Мне было приятно увидеть в доме Тереховых этот эскиз, привезенный из Парижа, с Монмартра. Пока я думал об этом, Вера принялась за вязание, усевшись в кресло напротив меня, произнесла со вздохом:
— Сегодня я устала. Набегалась. Надо
Я посоветовал купить малолитражку в складчину.
— Вот только что и остается, — махнула Вера рукой и произнесла это в том топе, который предполагает шутку в ответ на такое же шутливое замечание собеседника. — Мне бы другое: как-нибудь выкроить… лишних полчаса на сон, — сказала она.
— Как вы ездите на работу, все автобусом? — спросил я.
— Заводским. Он подходит к дому.
— А с мужем, на "Волге"?
Вера пожала плечами. Нет, на "Волге" она не ездит, хотя машина главного инженера и приходит за мужем. Во-первых, это на полчаса раньше, а во-вторых, не положено. Есть такое словечко. Не по рангу. Пойдут разговоры: Терехов жену возит. Неудобно.
Одно время Вера работала в совнархозе, находившемся рядом с ее домом. В перерыве она даже успевала забежать домой, покормить дочку. Это было удобно.
Но теперь Вера снова вернулась на завод, попала в более жесткий регламент со временем, тратила лишних полчаса на дорогу и заматывалась в семейных делах.
Часов в восемь раздался звонок у двери.
— Это Терехов, — сказала Вера. Она часто называла его по фамилии, почему-то это было принято в их семье. — Раньше восьми я его обычно и не жду. Вкалывает по-молодому, — произнесла она явно без одобрения.
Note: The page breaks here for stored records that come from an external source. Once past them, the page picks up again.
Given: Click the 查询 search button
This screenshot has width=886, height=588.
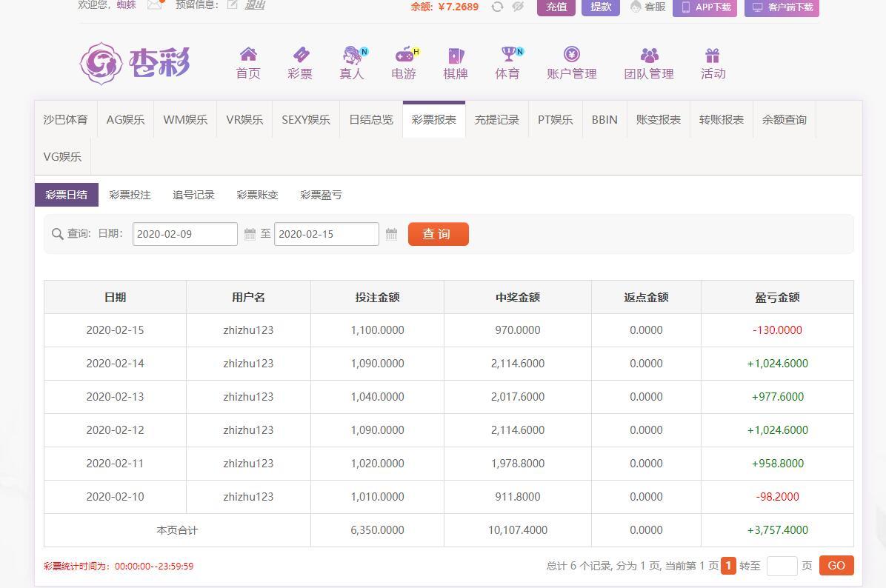Looking at the screenshot, I should [x=438, y=234].
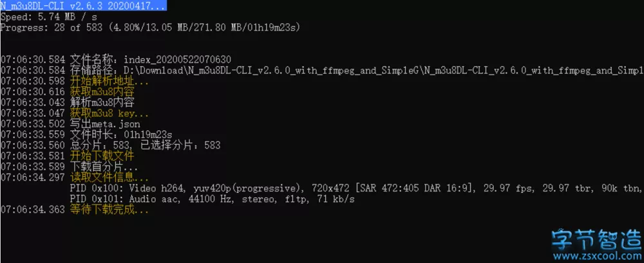Click the PID 0x100 Video h264 line
This screenshot has height=263, width=644.
(x=354, y=188)
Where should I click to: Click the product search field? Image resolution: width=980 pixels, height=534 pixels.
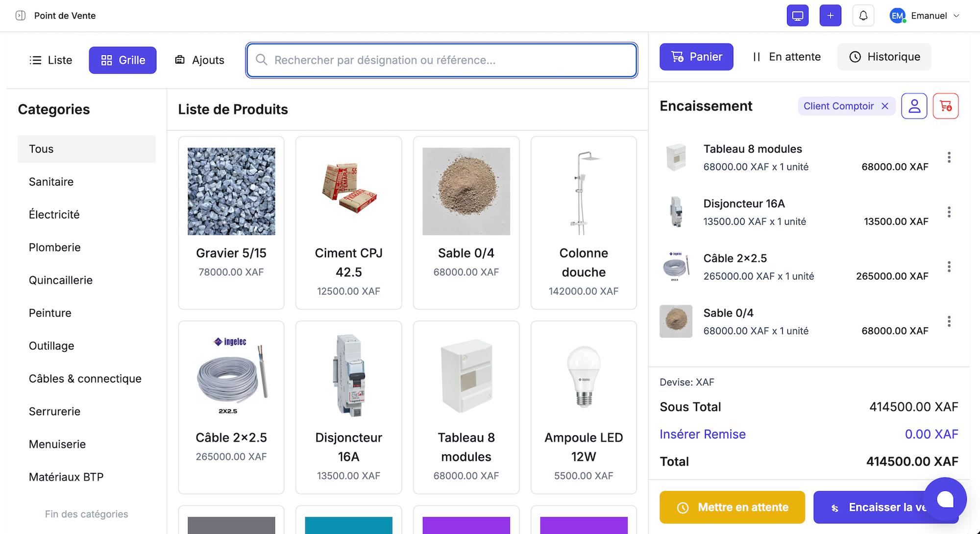pos(441,60)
Виктор Петрович появился в коридоре, бросил оттуда: "Здрасьте", затем я увидел его широкую спину и поблескивающую лысину. Он снимал в коридоре у вешалки плащ, шляпу и ботинки. Терехов вошел в гостиную, протирая платком стекла очков. Как у всех близоруких, глаза его без очков выглядели не так, как в очках, казались мягче, добрее и как-то беззащитнее.
— Уф! — выдохнул он.
— Есть будешь? — спросила Вера.
— Нет, только чай.
— Я несколько раз звонила диспетчеру. Спрашивала, выехал ли ты с завода. Отвечают — нет. Ну, что там?
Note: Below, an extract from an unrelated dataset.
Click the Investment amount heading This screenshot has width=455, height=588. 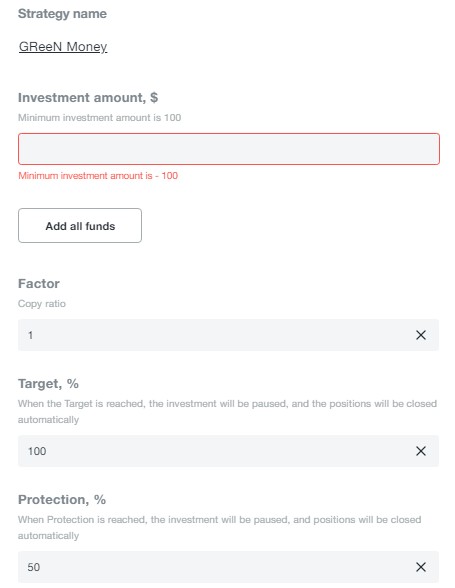click(88, 98)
В этом вопросе Веры прозвучала, как ни странно, большая озабоченность делами заводскими, чем той усталостью, которая сейчас у Терехова проступала в каждой черточке лица.
Я невольно улыбнулся. Как ни ворчала Вера на занятость мужа, а и она жила интересами завода.
— Ты же знаешь, конец месяца, вытягиваем план, — ответил ей Виктор Петрович.
— В каком цехе?
— Всюду. Но в старом, горячем, особенно.
— Ах, эти последние дни! — вздохнула Вера. — Всегда напряжение!
— В общем, вытягиваем, — еще раз повторил Терехов с улыбкой, в которой явно просвечивали удовлетворение и еще оттенок того, что слово "вытягиваем", справедливости ради, надо понимать как "вытягиваю".
— Тебя туда послал директор, — не то спрашивая, не то этим вопросом пытаясь разъяснить мне суть дела, сказала Вера.
— Понимаете, каждый день совещания, — продолжал Терехов, как человек, начавший говорить о чем-то приятном и поэтому стремящийся еще немного продлить это удовольствие. — Совещания коротенькие, деловые. Что "жмет"? Чего не хватает? Конкретно разбирался, с карандашом. Пересчитал им режим прокатки в одном случае, в другом — сказал, как надо заварить треснувший валок. Мастера одного отстранил от работы — он меня обманул.